## Selected extract
How Tig Notaro made cancer her comedy muse

When life beat Tig Notaro down, she responded with a joke

0
Photo by Ruthie Wyatt

It’s been more than a year since Tig Notaro’s now-famous set at the Largo in Los Angeles. Just days before the performance, Notaro received word that she had cancer in both breasts, and she was still processing the news. The cancer diagnosis wasn’t the only blow to hit her life. Her mother had suddenly and tragically died, and on top of that, her relationship had just ended.

 

As all this swirled through her head, her normal set — quirky jokes, such as what a bee thinks about when it’s in a car going down the highway — just didn’t seem doable to her. So she chucked it, went on stage and bared it all.

“I wasn’t really sure what my future was going to be,” Notaro tells Boulder Weekly. “I didn’t know about my health. I love doing stand-up, and if my health was going to be deteriorating or if I was dying, I wanted to do it one last time before I went into treatment and recovery.”

The reaction to the show was explosively positive.

Louis C.K. called it one of the greatest stand-up performances he had ever seen.

“The show was an amazing example of what comedy can be. A way to visit your worst fears and laugh at them. Tig took us to a scary place and made us laugh there. Not by distracting us from the terror but by looking right at it and just turning to us and saying, ‘Wow. Right?’ She proved that everything is funny. And has to be. And she could only do this by giving us her own death as an example,” he would later write on his blog.

## Data provided
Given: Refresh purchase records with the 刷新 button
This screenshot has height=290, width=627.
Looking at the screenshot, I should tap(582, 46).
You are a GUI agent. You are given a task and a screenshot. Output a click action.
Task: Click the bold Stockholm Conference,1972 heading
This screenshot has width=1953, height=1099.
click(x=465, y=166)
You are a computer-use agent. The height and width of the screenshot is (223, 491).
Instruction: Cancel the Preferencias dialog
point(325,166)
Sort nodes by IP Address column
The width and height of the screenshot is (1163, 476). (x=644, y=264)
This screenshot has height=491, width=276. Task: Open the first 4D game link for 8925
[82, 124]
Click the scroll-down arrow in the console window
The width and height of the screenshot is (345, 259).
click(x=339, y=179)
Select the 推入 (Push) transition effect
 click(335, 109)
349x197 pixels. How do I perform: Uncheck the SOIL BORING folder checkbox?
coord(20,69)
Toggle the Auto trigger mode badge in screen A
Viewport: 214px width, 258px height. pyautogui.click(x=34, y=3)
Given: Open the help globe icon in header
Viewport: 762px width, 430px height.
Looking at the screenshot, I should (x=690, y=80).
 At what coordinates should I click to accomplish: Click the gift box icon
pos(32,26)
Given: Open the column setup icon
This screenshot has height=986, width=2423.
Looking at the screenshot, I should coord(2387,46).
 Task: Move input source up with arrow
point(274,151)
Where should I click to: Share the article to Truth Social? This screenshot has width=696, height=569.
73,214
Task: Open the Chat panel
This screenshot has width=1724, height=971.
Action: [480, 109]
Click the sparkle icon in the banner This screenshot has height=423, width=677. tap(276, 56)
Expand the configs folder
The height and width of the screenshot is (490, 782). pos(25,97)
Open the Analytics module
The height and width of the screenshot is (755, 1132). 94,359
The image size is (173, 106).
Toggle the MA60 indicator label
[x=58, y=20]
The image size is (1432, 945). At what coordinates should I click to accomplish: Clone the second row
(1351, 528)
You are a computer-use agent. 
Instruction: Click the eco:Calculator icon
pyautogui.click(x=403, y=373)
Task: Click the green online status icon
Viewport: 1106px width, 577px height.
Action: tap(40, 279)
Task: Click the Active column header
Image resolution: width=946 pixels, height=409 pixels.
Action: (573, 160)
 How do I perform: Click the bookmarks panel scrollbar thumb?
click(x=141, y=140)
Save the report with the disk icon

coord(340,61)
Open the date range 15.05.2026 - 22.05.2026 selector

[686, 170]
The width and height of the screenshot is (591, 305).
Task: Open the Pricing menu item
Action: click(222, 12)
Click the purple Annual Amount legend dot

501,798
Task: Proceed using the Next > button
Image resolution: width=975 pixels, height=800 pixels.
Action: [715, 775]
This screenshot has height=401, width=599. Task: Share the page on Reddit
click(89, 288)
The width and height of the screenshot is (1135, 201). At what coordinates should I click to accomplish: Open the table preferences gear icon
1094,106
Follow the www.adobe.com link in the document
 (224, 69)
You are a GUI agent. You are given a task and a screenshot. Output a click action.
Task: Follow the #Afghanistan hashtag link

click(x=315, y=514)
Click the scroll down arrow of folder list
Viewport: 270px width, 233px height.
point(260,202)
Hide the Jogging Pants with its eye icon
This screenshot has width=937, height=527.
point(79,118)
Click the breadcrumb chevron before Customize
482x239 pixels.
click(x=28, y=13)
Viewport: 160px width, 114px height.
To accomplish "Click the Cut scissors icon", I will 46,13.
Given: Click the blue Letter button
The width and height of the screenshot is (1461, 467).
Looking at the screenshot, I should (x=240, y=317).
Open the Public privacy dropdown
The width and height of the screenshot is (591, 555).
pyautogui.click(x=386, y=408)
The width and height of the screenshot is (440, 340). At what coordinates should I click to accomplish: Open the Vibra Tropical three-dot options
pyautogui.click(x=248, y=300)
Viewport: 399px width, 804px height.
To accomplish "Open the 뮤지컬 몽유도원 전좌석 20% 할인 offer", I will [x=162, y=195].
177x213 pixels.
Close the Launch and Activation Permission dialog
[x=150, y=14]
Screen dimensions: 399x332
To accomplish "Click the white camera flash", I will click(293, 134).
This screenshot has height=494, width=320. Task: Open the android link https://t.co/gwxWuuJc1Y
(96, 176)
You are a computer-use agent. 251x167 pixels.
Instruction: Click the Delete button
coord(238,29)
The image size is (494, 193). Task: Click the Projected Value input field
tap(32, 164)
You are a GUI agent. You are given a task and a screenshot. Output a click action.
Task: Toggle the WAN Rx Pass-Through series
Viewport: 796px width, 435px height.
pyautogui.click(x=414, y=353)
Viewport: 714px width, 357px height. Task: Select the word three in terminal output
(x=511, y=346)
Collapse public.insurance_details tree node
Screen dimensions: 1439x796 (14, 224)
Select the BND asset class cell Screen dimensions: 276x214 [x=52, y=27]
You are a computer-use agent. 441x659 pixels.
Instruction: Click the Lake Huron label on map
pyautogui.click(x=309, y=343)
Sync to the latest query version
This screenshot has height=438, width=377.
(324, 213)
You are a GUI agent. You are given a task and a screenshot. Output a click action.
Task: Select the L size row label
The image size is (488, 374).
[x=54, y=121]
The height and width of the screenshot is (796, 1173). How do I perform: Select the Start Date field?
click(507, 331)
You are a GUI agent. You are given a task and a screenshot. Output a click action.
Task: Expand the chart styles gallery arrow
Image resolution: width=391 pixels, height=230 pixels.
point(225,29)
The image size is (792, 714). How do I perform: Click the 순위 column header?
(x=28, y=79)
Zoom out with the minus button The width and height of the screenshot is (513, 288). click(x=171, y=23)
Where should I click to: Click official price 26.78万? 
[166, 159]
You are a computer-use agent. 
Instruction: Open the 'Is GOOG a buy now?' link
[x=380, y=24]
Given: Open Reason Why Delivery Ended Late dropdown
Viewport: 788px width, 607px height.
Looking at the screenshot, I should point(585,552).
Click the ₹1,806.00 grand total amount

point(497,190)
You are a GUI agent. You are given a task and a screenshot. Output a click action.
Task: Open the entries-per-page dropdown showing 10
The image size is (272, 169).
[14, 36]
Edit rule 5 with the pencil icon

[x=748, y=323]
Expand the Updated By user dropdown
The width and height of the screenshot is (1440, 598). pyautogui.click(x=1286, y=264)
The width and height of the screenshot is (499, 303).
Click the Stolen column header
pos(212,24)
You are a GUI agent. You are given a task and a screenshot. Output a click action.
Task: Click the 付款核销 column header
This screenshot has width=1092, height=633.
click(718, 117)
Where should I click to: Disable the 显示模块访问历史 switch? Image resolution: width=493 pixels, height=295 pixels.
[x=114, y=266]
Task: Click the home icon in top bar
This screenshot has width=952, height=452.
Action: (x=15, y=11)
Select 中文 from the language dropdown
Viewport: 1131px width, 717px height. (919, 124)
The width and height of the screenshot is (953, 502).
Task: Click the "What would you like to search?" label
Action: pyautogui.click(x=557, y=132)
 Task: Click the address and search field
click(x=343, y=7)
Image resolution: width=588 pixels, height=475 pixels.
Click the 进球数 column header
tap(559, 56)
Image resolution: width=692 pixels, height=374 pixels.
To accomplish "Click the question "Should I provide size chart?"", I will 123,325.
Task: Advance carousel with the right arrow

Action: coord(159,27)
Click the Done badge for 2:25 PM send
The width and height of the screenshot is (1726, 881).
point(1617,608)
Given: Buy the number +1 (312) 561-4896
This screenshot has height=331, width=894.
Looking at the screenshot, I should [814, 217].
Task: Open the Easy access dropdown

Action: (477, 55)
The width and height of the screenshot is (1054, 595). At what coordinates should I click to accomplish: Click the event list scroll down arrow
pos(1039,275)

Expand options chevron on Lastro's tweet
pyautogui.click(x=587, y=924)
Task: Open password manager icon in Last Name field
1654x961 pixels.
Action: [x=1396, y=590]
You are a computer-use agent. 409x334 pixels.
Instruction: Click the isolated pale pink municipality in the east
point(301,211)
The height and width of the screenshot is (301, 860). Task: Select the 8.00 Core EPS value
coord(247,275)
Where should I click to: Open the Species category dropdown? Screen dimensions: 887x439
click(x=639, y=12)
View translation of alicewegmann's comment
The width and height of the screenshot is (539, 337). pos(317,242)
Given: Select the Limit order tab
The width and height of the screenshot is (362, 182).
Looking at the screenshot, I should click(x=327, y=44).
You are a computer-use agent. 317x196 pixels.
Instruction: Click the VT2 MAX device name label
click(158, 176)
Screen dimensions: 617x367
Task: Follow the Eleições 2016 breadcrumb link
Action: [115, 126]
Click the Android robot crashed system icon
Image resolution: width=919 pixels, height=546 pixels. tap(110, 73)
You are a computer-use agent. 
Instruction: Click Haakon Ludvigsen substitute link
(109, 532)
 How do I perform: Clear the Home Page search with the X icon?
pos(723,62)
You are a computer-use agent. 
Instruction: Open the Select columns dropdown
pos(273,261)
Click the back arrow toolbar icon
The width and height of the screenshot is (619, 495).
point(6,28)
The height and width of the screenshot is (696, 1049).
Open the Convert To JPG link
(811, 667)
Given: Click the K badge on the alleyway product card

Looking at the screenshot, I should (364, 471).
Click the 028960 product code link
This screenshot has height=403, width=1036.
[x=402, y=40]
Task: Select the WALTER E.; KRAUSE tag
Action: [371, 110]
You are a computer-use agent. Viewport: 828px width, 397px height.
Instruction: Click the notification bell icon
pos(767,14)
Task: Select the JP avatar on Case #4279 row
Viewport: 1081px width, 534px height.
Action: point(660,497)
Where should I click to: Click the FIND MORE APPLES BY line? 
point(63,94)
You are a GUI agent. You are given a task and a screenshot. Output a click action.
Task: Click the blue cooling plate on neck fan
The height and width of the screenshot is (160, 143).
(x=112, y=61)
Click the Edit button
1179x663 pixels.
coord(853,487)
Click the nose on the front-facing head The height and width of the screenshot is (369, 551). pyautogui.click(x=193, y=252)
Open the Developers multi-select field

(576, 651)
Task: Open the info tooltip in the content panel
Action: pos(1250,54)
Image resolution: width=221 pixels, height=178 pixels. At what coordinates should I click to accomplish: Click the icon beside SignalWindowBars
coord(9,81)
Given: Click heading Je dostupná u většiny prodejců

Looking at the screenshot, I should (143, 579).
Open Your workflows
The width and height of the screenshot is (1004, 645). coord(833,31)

## Check your understanding
1) Answer these from the article on Tig Notaro:
(a) In which venue and city did Notaro perform her now-famous set?
(b) What example does the article give of a joke from her normal set?
(c) Where did Louis C.K. later write about the show?
2) Resume the article on Tig Notaro after its last sentence and keep going.
The records play no part in what comes next.

## Results
1)
(a) The Largo in Los Angeles.
(b) What a bee thinks about when it's in a car going down the highway.
(c) On his blog.

2)
Since that set, her career has exploded. Suddenly, news outlets everywhere wanted to interview her, and offers for book deals came rolling in. She would eventually sell almost a hundred thousand copies of the set, and when she started doing stand-up tours again, she found herself playing bigger venues for more money. She’s developing several television shows and has a Showtime comedy special coming out soon. After a double mastectomy, the cancer is in remission. Putting her personal life on display for the world was a risk born out of exasperation, but so far, it seems to be nothing but positive.

The show itself started out in the normal way. You know how comedy shows start — the emcee hops on the stage, grabs a mic, says some kind words about the comedian, maybe cracks a joke or two, then says the comedian’s name, and the comedian enters the stage saying things like, “Thank you,” “You’re great,” or other such inconsequential greetings. After the applause dies down, the set begins.

But for Notaro, on that night, with everything that had just happened to her, normal wouldn’t cut it.

“Hello. Good evening, hello. I have cancer, how are you?” said Notaro as she started the set.

It was a confusing opening for the audience. Even a seasoned comedy fan probably hasn’t heard many jokes about cancer. Some in the audience laughed nervously, but as Notaro launched into her story, they eventually came around. Notaro was being brutally honest and revealing, and the audience was along for the ride.

“I was definitely scared or nervous and not quite sure how the audience would be, and they were absolutely amazing, and the show went so much better than I could have imagined,” Notaro says.

Notaro went on to take everything that had hit her in the past few months of her life and find a way to make it funny. Her appearance is somewhat androgynous, and in the set, she told a story about a guy who constantly called her “sir” as she walked home.

Normally, she has a sense of humor about that, she said during the Largo set, but that day, she couldn’t have it.

“After the news I had just gotten that I probably had cancer … I said, ‘I just got diagnosed with breast cancer in both breasts. That’s how much I’m not a man,’” she deadpanned.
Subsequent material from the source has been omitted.